Breaking News

Wednesday round-up

The repercussions of two major recent decisions – Brown v. Plata and Citizens United v. FEC – are in the news today.

The Wall Street Journal reports that, in an effort to comply with the Court’s directive in Brown v. Plata to reduce prison overcrowding, California officials yesterday presented a plan “that relies mostly on moving low-level offenders to county jails and building new prisons to accommodate serious criminals.”   The Associated Press (via the Washington Post, with hat tips to Sentencing Law and Policy and Crime & Consequences) reports that “questions abound on whether the [California] Legislature will sign off on tax extensions to pay for shifting thousands of convicts from state prisons to local jails, whether voters will approve the taxes, whether the state can meet the deadlines set by the high court and how the shift will play out at local jails around the state.” And the Los Angeles Times reports, “California is in danger of violating . . . a November deadline to lower its [inmate] head count by more than 10,000” if it cannot secure the funding to shift prisoners to local authorities; California officials, however, have yet to request a delay. NPR’s Morning Edition notes an additional complication for the state’s plan to shift prisoners to county jails: many of those jails themselves are already overcrowded.  The San Francisco Chronicle, the Sacramento Bee, the San Jose Mercury News, and the Redlands Daily Facts have additional coverage of the state’s plan. (Thanks to Howard Bashman of How Appealing for the latter two links.)
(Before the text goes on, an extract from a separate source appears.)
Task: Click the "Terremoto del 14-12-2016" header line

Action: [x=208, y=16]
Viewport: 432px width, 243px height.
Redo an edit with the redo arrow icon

Meanwhile, across the country in Alexandria, Virginia, a federal district court judge ruled that last year’s Citizens United decision overrides the Court’s reasoning in a 2003 case, FEC v. Beaumont, which upheld a ban on direct corporate contributions to federal candidates. (The judge’s decision affirmed and narrowed his previous ruling in the case.) According to The Caucus blog of the New York Times, the ruling “set[s] into motion what could be a pivotal court battle over one of the biggest legal and political issues of the day,” and SCOTUSblog’s Lyle Denniston reports that “the issue is [already] headed toward the Supreme Court within a matter of months in one or more cases.” Further coverage of the decision is available in the Washington Post, the Wall Street Journal’s Washington Wire blog, Bloomberg, Politico, and Election Law Blog (also here).

Briefly:

  • The WSJ Law Blog discusses “conservative lawyer and blogger Ted Frank[’s] . . . invest[ment of] a little more than 10% of his net worth in options contracts that bet that Wal-Mart’s stock price will go up after a Supreme Court ruling in its favor in the [Wal-Mart v. Dukes] case.”
  • TIME and the Los Angeles Times cover the Court’s denial of certiorari on Monday in Martinez v. Board of Regents of the University of California, a case that challenged California’s policy of charging in-state university tuition rates to illegal immigrants who graduated from California high schools. The Court, without comment, left the California Supreme Court’s decision upholding the policy in place. The editorial boards of the Los Angeles Times and the Sacramento Bee weigh in, supporting the California Supreme Court’s underlying decision and the Court’s refusal to review the case.
  • At Slate, Alexander Wohl notes the upcoming fiftieth anniversary of Mapp v. Ohio and argues that “conservative judicial activists, still busily trying to get it overturned, have entirely misunderstood that it represents constitutional fidelity and adherence to the rule of law at its best.”
  • At SCOTUSblog, Lyle Denniston highlights a recently filed petition in Kiobel v. Royal Dutch Petroleum, which “raises what may be the hottest international law issue now affecting business firms.”